In a concurring opinion, Judge Stanley Marcus warned against "the grave peril posed by a policy that effectively polices adherence to intellectual dogma."
"History provides us with ample warning of those times and places when colleges and universities have stopped pursuing truth and have instead turned themselves into cathedrals for the worship of certain dogma," wrote Marcus. "By depriving itself of academic institutions that pursue truth over any other concern, a society risks falling into the abyss of ignorance. Humans are not smart enough to have ideas that lie beyond challenge and debate."
The Volokh Conspiracy has more on the ruling (which includes the lovely line "the state is a really big boy") here.
FREE MARKETS
Private space mission on its way back to earth. The first privately-funded trip to the International Space Station started its return trip yesterday. More from CNN:
The mission, called AX-1, was brokered by the Houston, Texas-based startup Axiom Space, which books rocket rides, provides all the necessary training, and coordinates flights to the ISS for anyone who can afford it.
The four crew members—Michael López-Alegría, a former NASA astronaut-turned-Axiom employee who is commanding the mission; Israeli businessman Eytan Stibbe; Canadian investor Mark Pathy; and Ohio-based real estate magnate Larry Connor—left the space station aboard their SpaceX Crew Dragon capsule on Sunday at 9:10 pm EST….They will spend about one day free flying through orbit before plummeting back into the atmosphere and parachuting to a splashdown landing off the coast of Florida around 1 pm ET Monday.
AX-1, which launched on April 8, was originally billed as a 10-day mission, but delays extended the mission by about a week.
This isn't the first time private citizens have been able to pay for seats on spacecraft. "But AX-1 is the first mission with a crew entirely comprised of private citizens with no active members of a government astronaut corps accompanying them in the capsule during the trip to and from the ISS," reports CNN. "It's also the first time private citizens have traveled to the ISS on a US-made spacecraft."

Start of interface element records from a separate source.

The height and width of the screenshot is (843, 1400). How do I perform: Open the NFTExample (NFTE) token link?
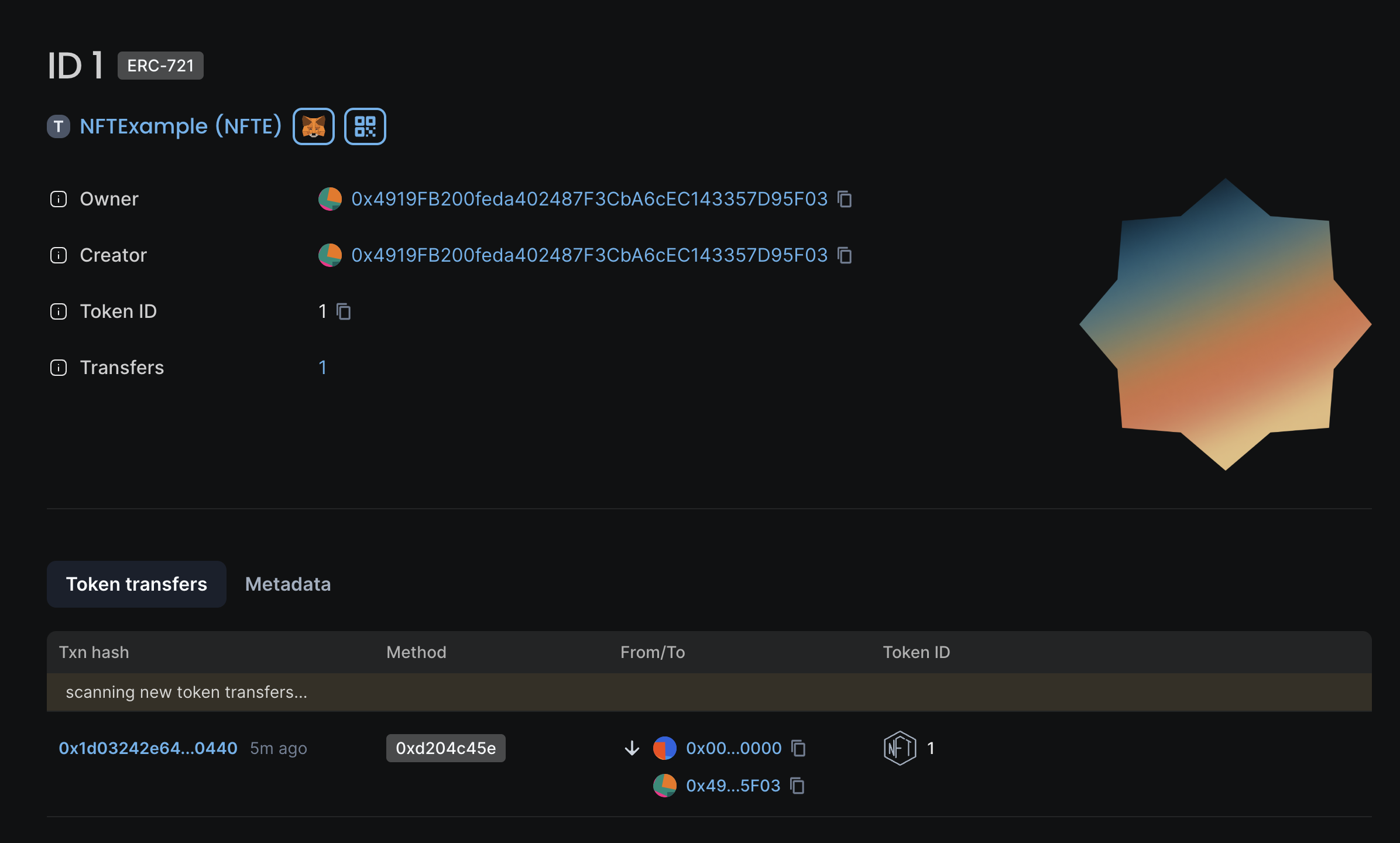point(180,126)
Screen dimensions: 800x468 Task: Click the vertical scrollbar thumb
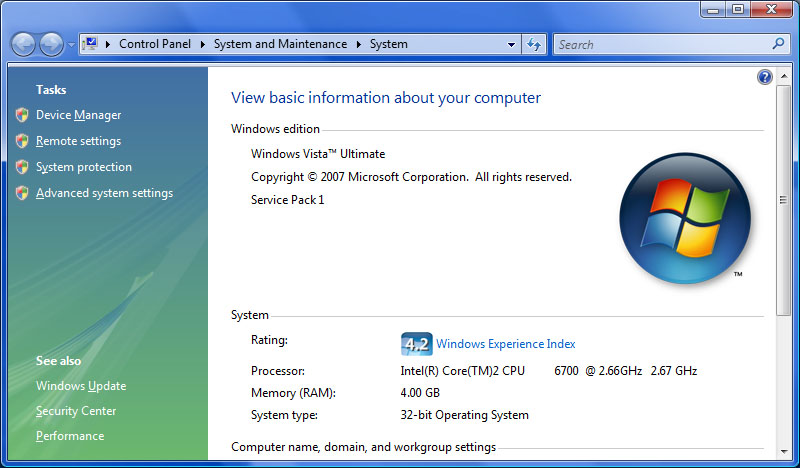click(x=783, y=200)
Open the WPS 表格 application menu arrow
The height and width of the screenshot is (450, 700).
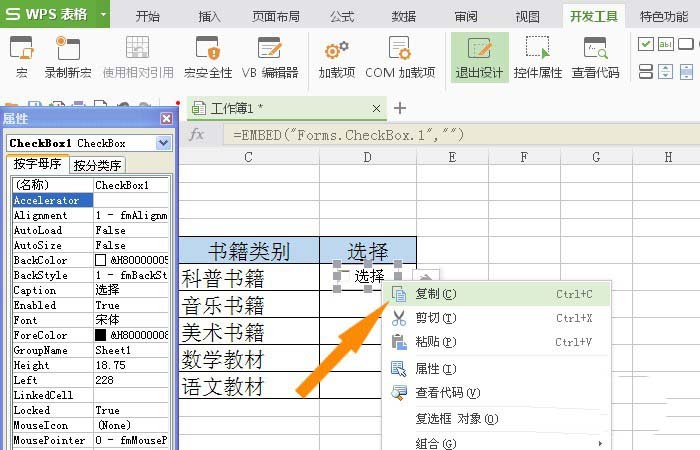[103, 15]
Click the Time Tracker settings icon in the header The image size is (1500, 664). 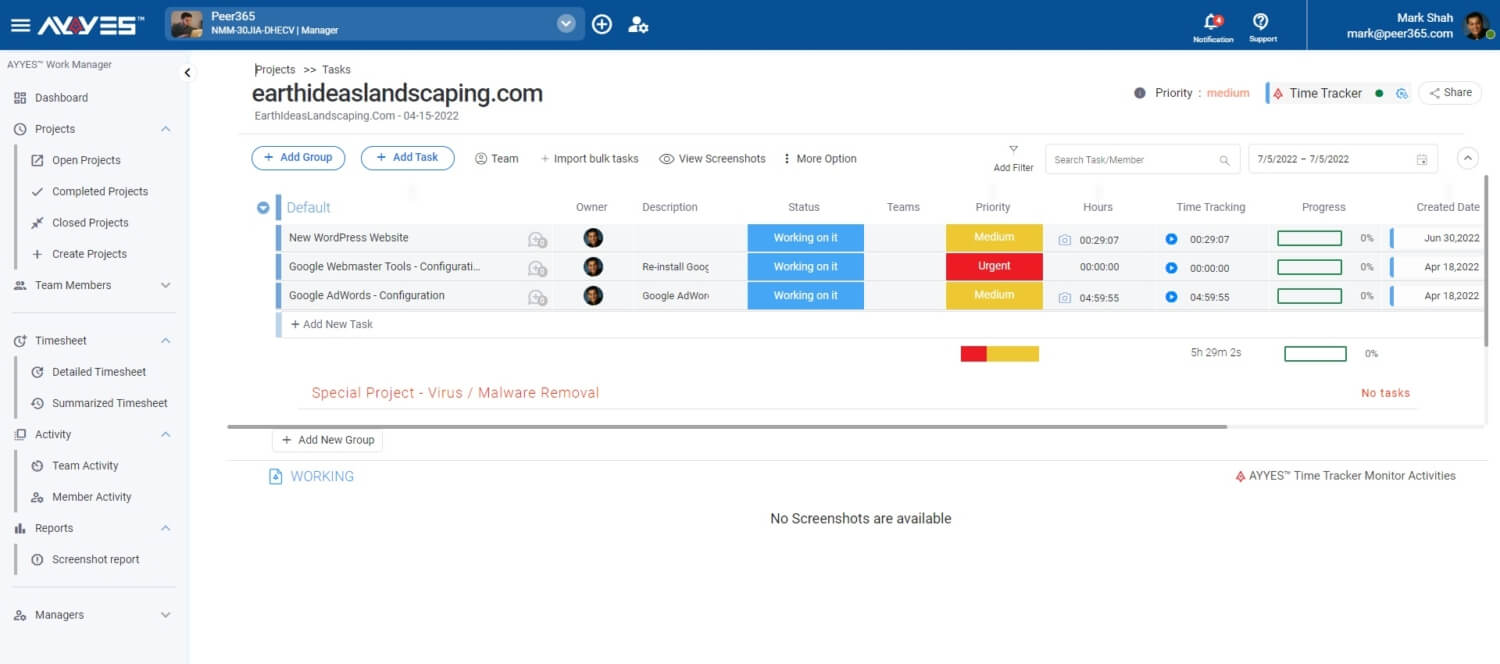click(x=1402, y=92)
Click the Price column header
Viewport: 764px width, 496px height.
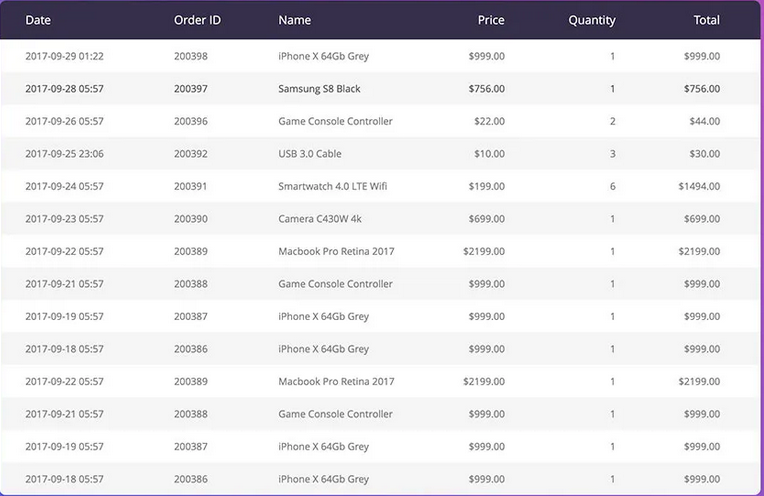click(491, 20)
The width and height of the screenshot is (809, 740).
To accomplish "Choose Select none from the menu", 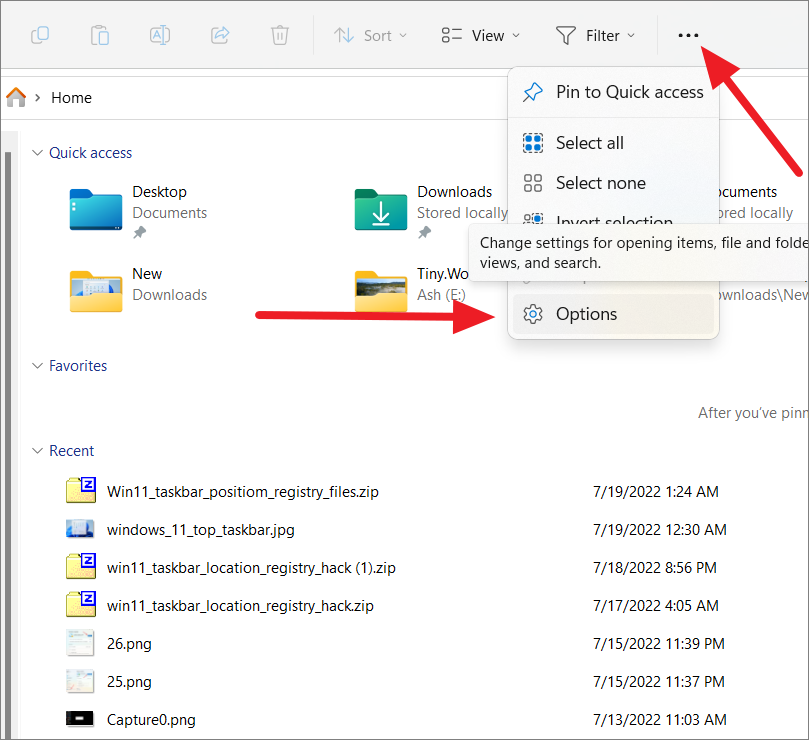I will tap(601, 183).
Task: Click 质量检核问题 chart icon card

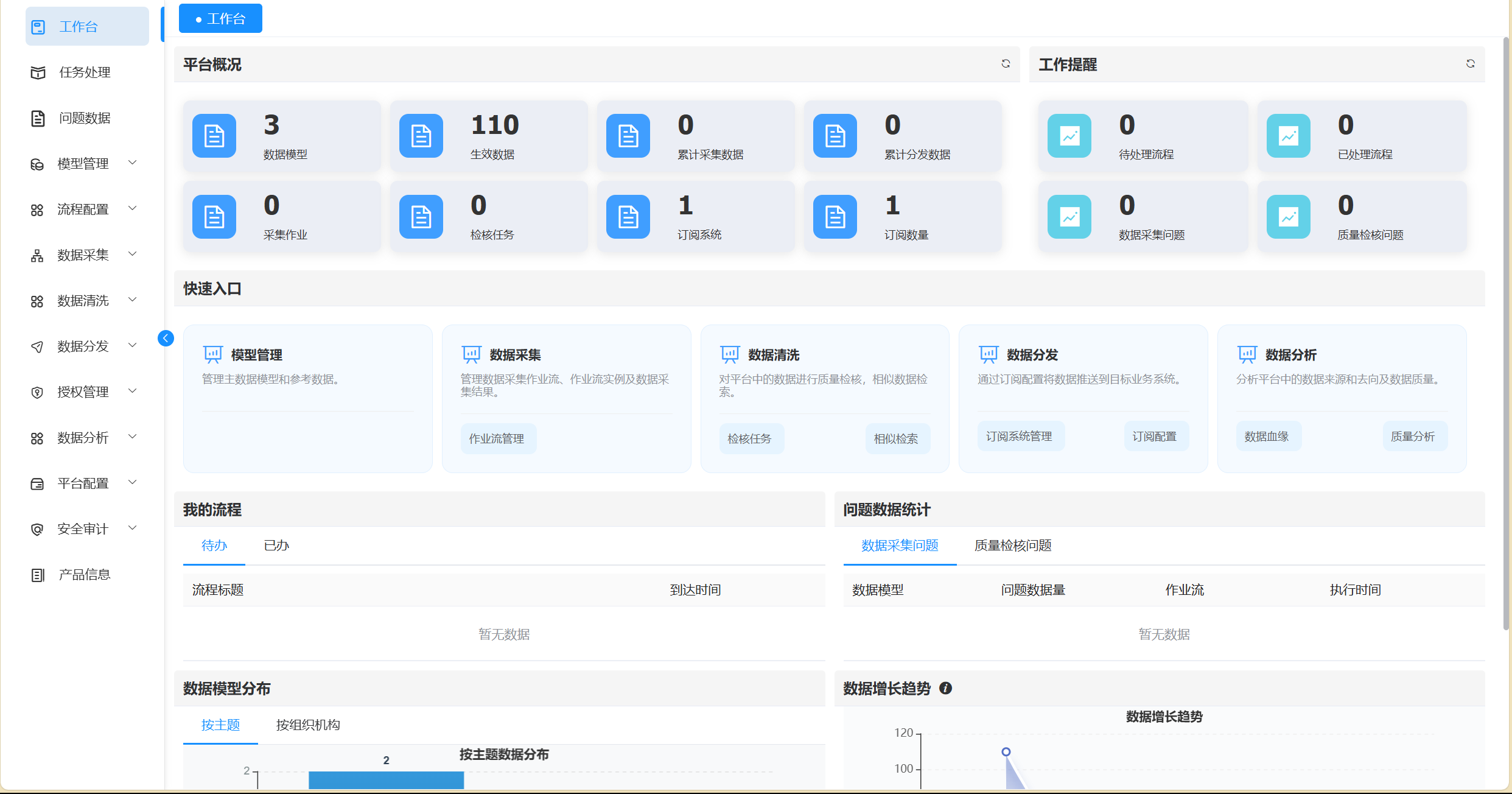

And it's also a powerful reminder that perhaps the next era of space exploration needn't be government funded and managed.
QUICK HITS
• Air Force Major General William T. Cooley has been found guilty of abusive sexual conduct. It's "the first court-martial trial and conviction of a general officer in the 75-year history of the military branch," The New York Times reports.
• Twitter is "reportedly prepared to accept Elon Musk's offer to buy the company."
• Wynn Bruce, a climate activist who set himself on fire in front of the Supreme Court on Friday, has died.
• The European Union is demanding that tech companies crack down on "hate speech."
• What happened to CNN+?
• Actor Johnny Depp's defamation trial against ex-wife Amber Heard is underway. Depp testified last week and is set to be cross-examined by Heard's legal team today.
• Shanghai is fencing in COVID-19 quarantine areas. "On social media, images of government workers wearing hazmat suits have gone viral as they sealed off entrances to housing blocks in the city and closed off entire streets with green fencing, prompting questions and complaints from residents," reports Al Jazeera. "Many of the fences have been erected around locations designated as 'sealed areas', which are residential buildings where at least one person has tested positive for COVID-19, meaning those inside are forbidden from leaving their front doors."